── Records provided

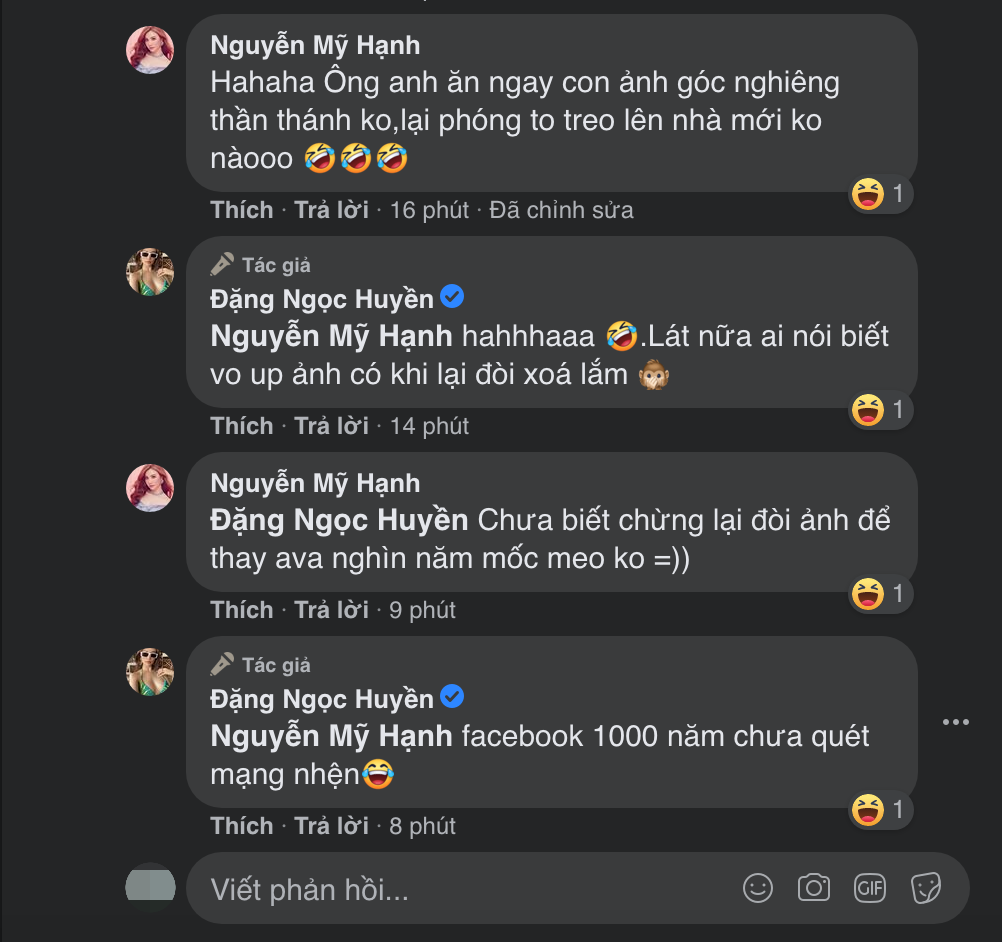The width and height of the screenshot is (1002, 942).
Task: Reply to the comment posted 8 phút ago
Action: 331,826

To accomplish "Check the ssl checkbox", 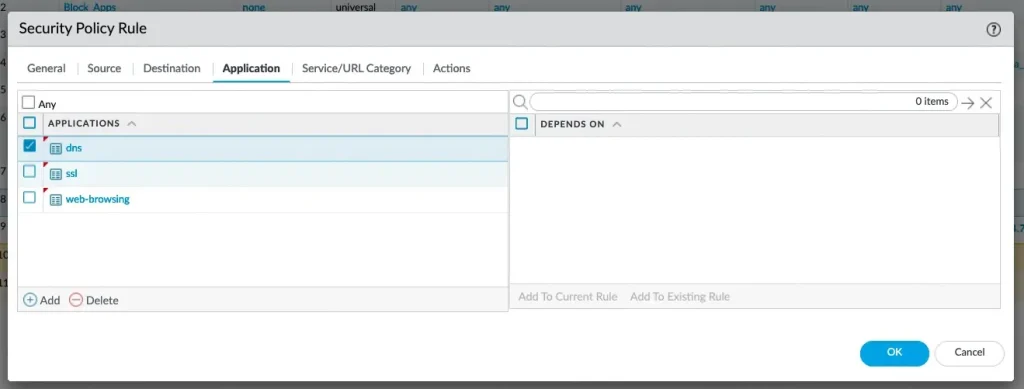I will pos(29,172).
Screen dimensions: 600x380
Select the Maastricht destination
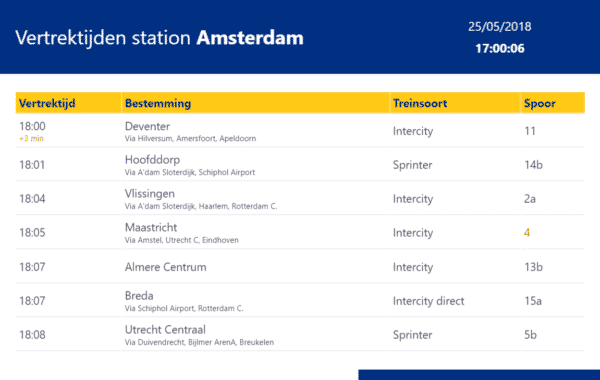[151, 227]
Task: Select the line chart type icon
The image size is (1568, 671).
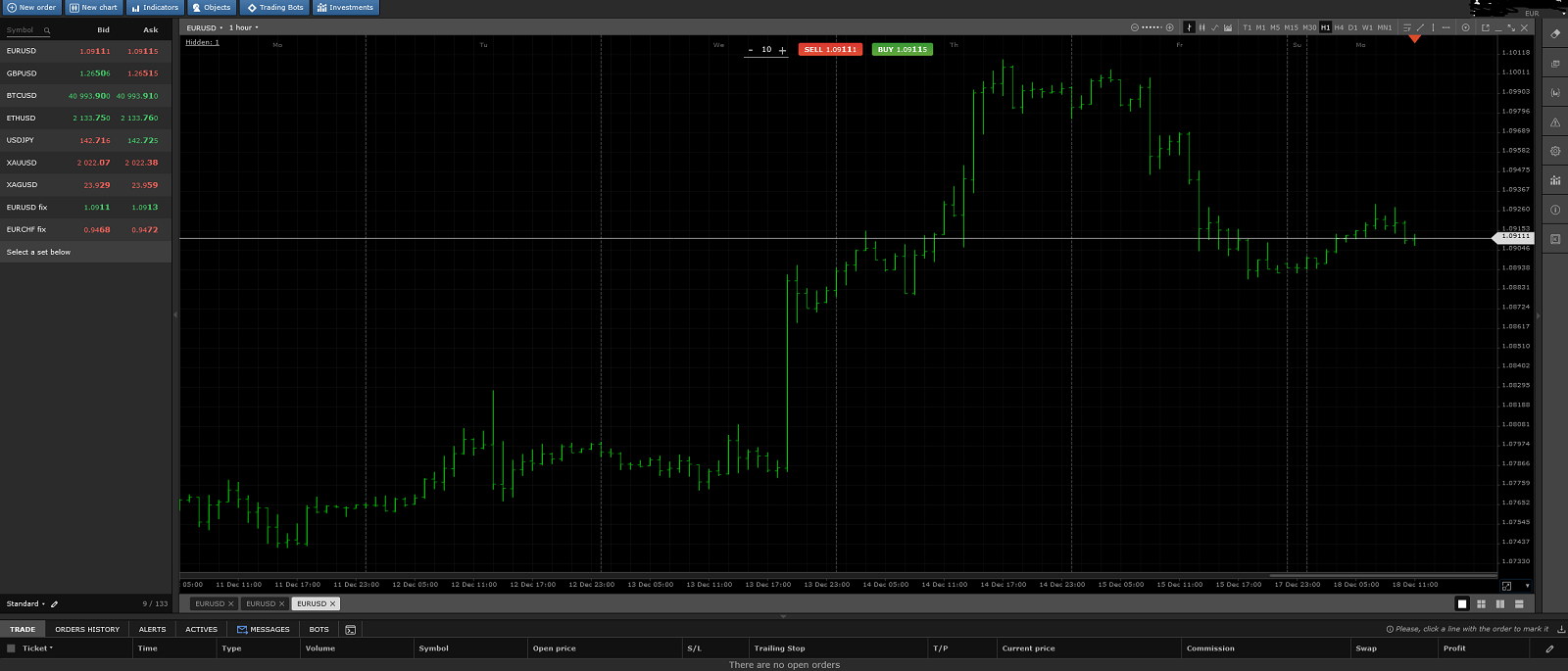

────

• _Exercise brief_: Reproduce precisely the lines of the listing above, from the line containing "Select the Maastricht destination" to the last line, both ends included. Pictures are to be omitted.

• _Reply_:
Select the Maastricht destination
[151, 227]
Task: Select the line chart type icon
The image size is (1568, 671).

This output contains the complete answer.